Charleston Alexander, a Falls Church, Virginia, jeweler, was doing well in 2002. The leafy suburb was thriving in the D.C. housing market boom, enabling the diamond specialist to maintain a significant inventory, sourced directly in buying trips to Antwerp and Ramat Gan. Along with some 50 brand-name fashion designers, the 2,000-square-foot door was something of a Beltway destination itself, with an increasing share of clients from across the Potomac.

But president John Sabet saw that further growth meant a second door in Washington, D.C. proper, and when a rare corner space opened on Bethesda's main drag of Wisconsin Street, he looked at the demographics and snapped it up. Bethesda wasn't just well-to-do. It was prime bridal territory with 25 to 40-year-old, well-educated Gen-Xers. "The area clearly deserved a jeweler this size," says Sabet. His only question was justifying it. At 16,000 square feet, it was a high-stakes gamble, one Sabet could make only with some added value unique to Bethesda's high-income, high-IQ crowd.

"Before we broke ground, I knew diamonds would be key," he says, giving me a brief tour of the expanse of fashion jewelry display cases before we settle in one of the 10 private offices that comprise the heart of this store. "We're diamond importers. That's our identity. But I also knew Bethesda would have something to do, somehow, with computers."

It's clear as you enter Charleston Alexander that something unique is happening here. Wisconsin Street, like any northwestern D.C. boulevard, hosts a variety of upscale, unusual boutiques, sandwiched between the Blockbusters and CVS stores. But nothing of this magnitude: From the man-trap entry, to the security guard at the front desk, to the wealth of high-ticket pieces carried, you know you've entered a portal of luxury. Like a Fifth Avenue furrier, a four-star restaurant in a Paris suburb, or a Geneva cigar store, it's not the bells and whistles but the quietness that lets you know. Herein you will be afforded the time, space, and gravity suited to a serious laying down of bucks. While open to the public, Charleston Alexander does almost three-fourths of its business by appointment.

Borrowing from a tradition more European than American, private appointments are guiding a select cadre of jewelers as they spawn higher upstream—from Jacob Arabo and Lockes Diamantaires in New York to Samuel Getz Private Jewelers of Coral Gables, Florida, to William Noble in Dallas to Martin Katz in Beverly Hills. Often as not, there's an affiliation with a DTC sightholder in the background. The settings may vary from Fifth Avenue to suburban office parks to lifestyle center malls, but in each case the experience of shutting out the world and tuning in to your inner spender is promoted by quietude.
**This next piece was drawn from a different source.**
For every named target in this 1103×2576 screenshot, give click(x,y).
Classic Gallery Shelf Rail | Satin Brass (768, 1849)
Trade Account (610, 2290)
In Bethesda, the specific gravitas is the 10 private offices. There are no diamonds, Sarin machines, scales, grading reports, or charts of the 4C's. Just a desk, chairs, and on the desktop, an Apple G4, and a box the size of a home printer: the Isee2 machine. On the monitor is the purple-black logo of the multimedia marketing program that the DTC sightholder, Overseas Diamonds of Antwerp, has grown into a U.S. brand in four years.

"I believe in these diamonds themselves," says Sabet, "not only because Davey Lapa of Overseas is a brilliant cutter, but because he clearly believes in them himself. He doesn't say, 'I have a branded diamond, pay me X-plus for my branding.' We don't even sell it as a branded diamond. But Overseas does put an ionizing brand on the skins of their diamonds before they go to the lab, which means he's confident enough in his cutting to own his merchandise. Once it's ionized, it's not going on the generic round brilliant market." The mark is part of a provenance-guaranteeing birth certificate that accompanies every Isee2 stone. In the politically sensitive capitol, conflict-freeness is big in selling diamonds—likely more so after the release of "The Blood Diamond."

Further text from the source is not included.